__SET PROBLEM__:
Copy out the entries below word for word, from the line containing "Task: Click the MinimumSphereDistance" to the line containing "coord(1113,734)", with both of those lines included.

__GIVEN INFORMATION__:
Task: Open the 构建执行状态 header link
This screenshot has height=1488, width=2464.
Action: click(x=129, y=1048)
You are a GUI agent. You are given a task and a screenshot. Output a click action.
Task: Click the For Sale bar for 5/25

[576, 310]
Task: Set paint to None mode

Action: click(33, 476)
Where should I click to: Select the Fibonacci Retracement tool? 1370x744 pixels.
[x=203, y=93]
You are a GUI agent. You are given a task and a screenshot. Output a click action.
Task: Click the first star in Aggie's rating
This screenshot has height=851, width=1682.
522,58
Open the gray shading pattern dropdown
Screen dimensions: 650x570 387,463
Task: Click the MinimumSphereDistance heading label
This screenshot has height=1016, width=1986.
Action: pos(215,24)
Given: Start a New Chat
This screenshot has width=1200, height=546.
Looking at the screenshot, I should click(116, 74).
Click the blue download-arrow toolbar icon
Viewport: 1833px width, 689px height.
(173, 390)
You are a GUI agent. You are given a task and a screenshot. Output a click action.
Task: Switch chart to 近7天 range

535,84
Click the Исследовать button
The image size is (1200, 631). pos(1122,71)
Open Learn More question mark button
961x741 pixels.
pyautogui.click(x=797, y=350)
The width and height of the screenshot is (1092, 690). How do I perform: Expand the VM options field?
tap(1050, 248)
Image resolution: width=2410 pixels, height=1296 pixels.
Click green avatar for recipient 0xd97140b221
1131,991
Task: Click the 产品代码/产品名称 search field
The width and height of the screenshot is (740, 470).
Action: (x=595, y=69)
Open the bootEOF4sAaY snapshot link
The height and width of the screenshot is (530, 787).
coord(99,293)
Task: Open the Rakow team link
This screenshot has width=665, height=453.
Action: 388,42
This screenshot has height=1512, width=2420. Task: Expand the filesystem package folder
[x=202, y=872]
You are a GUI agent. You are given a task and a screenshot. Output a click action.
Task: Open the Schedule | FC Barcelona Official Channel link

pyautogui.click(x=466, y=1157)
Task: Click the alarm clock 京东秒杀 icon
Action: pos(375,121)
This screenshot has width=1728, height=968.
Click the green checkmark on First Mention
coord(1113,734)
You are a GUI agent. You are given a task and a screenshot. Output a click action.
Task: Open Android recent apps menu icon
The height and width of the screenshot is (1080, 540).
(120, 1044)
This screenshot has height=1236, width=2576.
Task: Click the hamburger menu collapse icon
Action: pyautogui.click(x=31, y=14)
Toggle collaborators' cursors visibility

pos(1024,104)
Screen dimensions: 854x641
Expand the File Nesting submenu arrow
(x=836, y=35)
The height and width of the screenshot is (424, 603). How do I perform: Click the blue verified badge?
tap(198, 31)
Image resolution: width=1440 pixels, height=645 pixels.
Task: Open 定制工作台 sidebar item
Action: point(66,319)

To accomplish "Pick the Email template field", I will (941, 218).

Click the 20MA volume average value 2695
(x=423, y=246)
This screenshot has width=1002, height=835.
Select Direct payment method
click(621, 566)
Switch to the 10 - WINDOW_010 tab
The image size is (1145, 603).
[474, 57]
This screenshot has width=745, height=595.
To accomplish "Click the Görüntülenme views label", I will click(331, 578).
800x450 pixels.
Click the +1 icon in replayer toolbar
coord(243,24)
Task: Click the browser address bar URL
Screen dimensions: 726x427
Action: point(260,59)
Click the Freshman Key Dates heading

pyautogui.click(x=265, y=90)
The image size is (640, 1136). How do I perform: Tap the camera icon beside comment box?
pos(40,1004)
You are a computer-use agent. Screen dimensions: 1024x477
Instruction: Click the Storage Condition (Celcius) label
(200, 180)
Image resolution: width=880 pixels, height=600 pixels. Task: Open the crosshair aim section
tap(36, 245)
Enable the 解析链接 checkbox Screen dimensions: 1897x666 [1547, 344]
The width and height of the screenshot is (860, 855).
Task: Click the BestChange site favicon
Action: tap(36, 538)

__TASK OUTPUT__:
Task: Click the MinimumSphereDistance heading label
This screenshot has height=1016, width=1986.
Action: pos(215,24)
Given: Start a New Chat
This screenshot has width=1200, height=546.
Looking at the screenshot, I should click(116, 74).
Click the blue download-arrow toolbar icon
Viewport: 1833px width, 689px height.
(173, 390)
You are a GUI agent. You are given a task and a screenshot. Output a click action.
Task: Switch chart to 近7天 range

535,84
Click the Исследовать button
The image size is (1200, 631). pos(1122,71)
Open Learn More question mark button
961x741 pixels.
pyautogui.click(x=797, y=350)
The width and height of the screenshot is (1092, 690). How do I perform: Expand the VM options field?
tap(1050, 248)
Image resolution: width=2410 pixels, height=1296 pixels.
Click green avatar for recipient 0xd97140b221
1131,991
Task: Click the 产品代码/产品名称 search field
The width and height of the screenshot is (740, 470).
Action: (x=595, y=69)
Open the bootEOF4sAaY snapshot link
The height and width of the screenshot is (530, 787).
coord(99,293)
Task: Open the Rakow team link
This screenshot has width=665, height=453.
Action: 388,42
This screenshot has height=1512, width=2420. Task: Expand the filesystem package folder
[x=202, y=872]
You are a GUI agent. You are given a task and a screenshot. Output a click action.
Task: Open the Schedule | FC Barcelona Official Channel link

pyautogui.click(x=466, y=1157)
Task: Click the alarm clock 京东秒杀 icon
Action: pos(375,121)
This screenshot has width=1728, height=968.
Click the green checkmark on First Mention
coord(1113,734)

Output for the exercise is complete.